(Stored records)
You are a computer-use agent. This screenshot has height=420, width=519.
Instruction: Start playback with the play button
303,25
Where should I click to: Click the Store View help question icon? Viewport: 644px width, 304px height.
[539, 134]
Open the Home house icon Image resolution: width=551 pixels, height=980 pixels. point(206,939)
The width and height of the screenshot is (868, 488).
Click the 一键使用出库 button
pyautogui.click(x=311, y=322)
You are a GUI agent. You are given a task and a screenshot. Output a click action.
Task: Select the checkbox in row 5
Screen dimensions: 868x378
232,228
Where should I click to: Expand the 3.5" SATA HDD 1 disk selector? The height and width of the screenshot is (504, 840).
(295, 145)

**What you should do:** Rewrite all of the lines above as a numbered list, leaving out any blank lines.

**The reply:**
1. You are a computer-use agent. This screenshot has height=420, width=519.
2. Instruction: Start playback with the play button
3. 303,25
4. Where should I click to: Click the Store View help question icon? Viewport: 644px width, 304px height.
5. [539, 134]
6. Open the Home house icon Image resolution: width=551 pixels, height=980 pixels. point(206,939)
7. The width and height of the screenshot is (868, 488).
8. Click the 一键使用出库 button
9. pyautogui.click(x=311, y=322)
10. You are a GUI agent. You are given a task and a screenshot. Output a click action.
11. Task: Select the checkbox in row 5
12. Screen dimensions: 868x378
13. 232,228
14. Where should I click to: Expand the 3.5" SATA HDD 1 disk selector? The height and width of the screenshot is (504, 840).
15. (295, 145)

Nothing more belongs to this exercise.